All of which is a disaster for women, and men, according to Masako Nomaki.
"The (2001) law is infused with communist ideology and is rooted in hatred of the family," said Nomaki, a teacher and conservative campaigner who wants the DV legislation repealed. "Men and women can work out their problems if the government stays out of family life."
Nomaki accuses Fukushima and other supporters of the law of "brainwashing" women and trying to "destroy" society. "They render all the guilt on the male side, but male-female relationships cannot be reduced to laws and punishment."
"So-called victims of domestic violence provide courts with evidence that is faked, distorted and exaggerated,"
Outspoken conservative responses like that are rare.
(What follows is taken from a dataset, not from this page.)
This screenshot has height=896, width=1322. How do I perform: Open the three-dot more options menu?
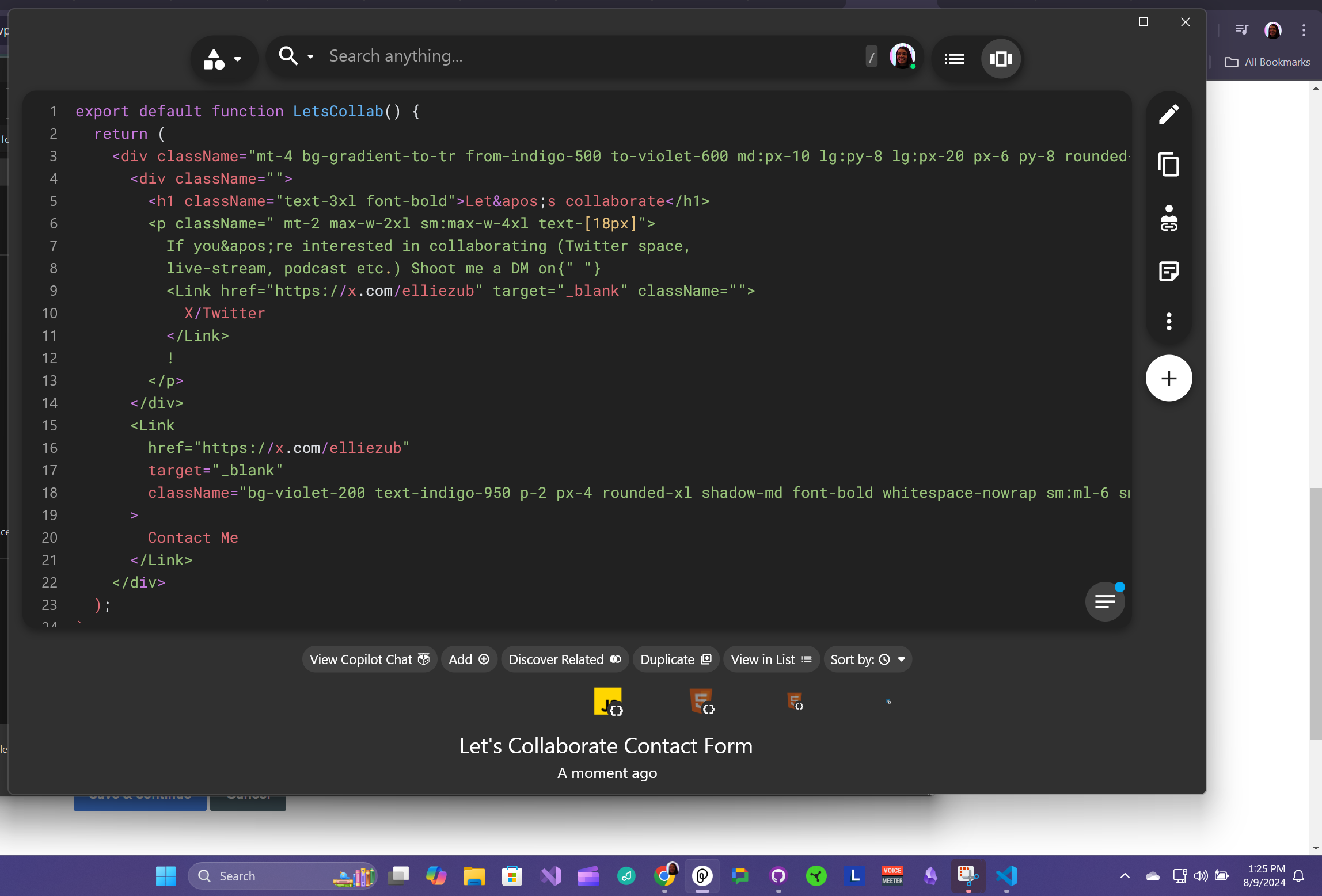1168,321
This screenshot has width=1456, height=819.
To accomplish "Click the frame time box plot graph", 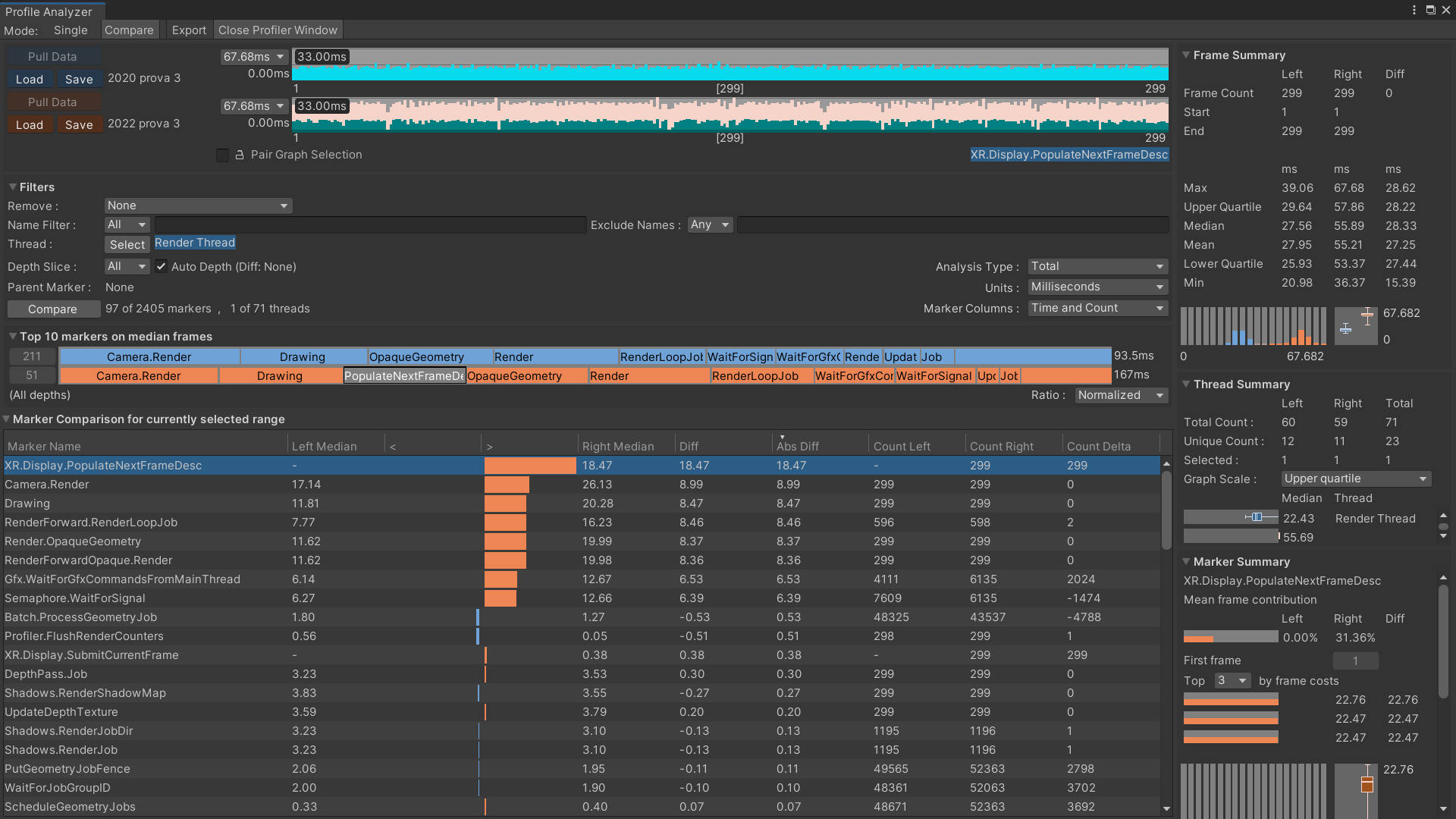I will pos(1356,326).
But the underlying assumption — that family is the bedrock of a stable society and should be immune to legal intervention — is not. Law or no, the police and courts still make life difficult for women looking for legal protection, argued lawyer Mami Nakano, who also represents domestic violence survivors.
She said police and judges sometimes blame the victims for provoking their husbands and are still wary of being proactive against violent partners in family disputes.
"I recently had to argue with a family-court judge about whether to leave a partition in place between my terrified client and the defendant."
Fear, and the dearth of open public debate in Japan, keeps women silent. Even during last week's demonstration, many wore hunted expressions beneath the candy-colored masks.
One abuse survivor, who spoke on condition of anonymity, said she grew more anxious for her children as the march worked its away down Omotesando because spectators were taking photographs.
"I'm afraid that my ex-husband might get hold of some of these pictures somewhere and will learn about my children's whereabouts."
Suzuki acknowledges the sea change in legal protection for battered wives since the 1990s, when the issue finally began to percolate into public view.
"It's only quite recently — and not just in Japan — that governments began to recognize they must intervene in the family to stop violence."
But like many campaigners, she believes the state is still only halfheartedly dealing with domestic violence.
"For example, women can now seek restraining orders, but once six months has lapsed they must go to court again and reapply. It's an ordeal, and if there has been no violence during that period a judge is likely to rule against her.
"It took a lot of courage for women to come out in public like this and demonstrate, so in that sense today's event is really very significant."
In at least one area, victims' lawyers and conservative opponents like Nomaki agree: Japan's deepening economic woes will increase tensions within society, and the home. Financial insecurity and the loss of male confidence are traditional harbingers of interfamily violence.
Yoshida said she owes her escape, along with her three children, to social workers and doctors who told her it was not her fault her husband was abusive. "They told me the children would be much better off without a father like that," she recalled.
Her husband was found dead in his apartment less than a year after their divorce became official. Yoshida was so traumatized from her beatings that for more than a month after his death, she was convinced he was playing a trick on her and was coming back. Even now, two years later, she says he still haunts her nightmares.
Now studying to become a nurse, her work and children, including a newborn, have helped her back on her feet.
"When I ran away, I made a commitment to cut the shackles that tied me to my husband and my children to the cycle of violence. Now I feel so free," she said while stroking her youngest daughter's hair. "I don't have to look around when I walk outside to see if he is chasing me."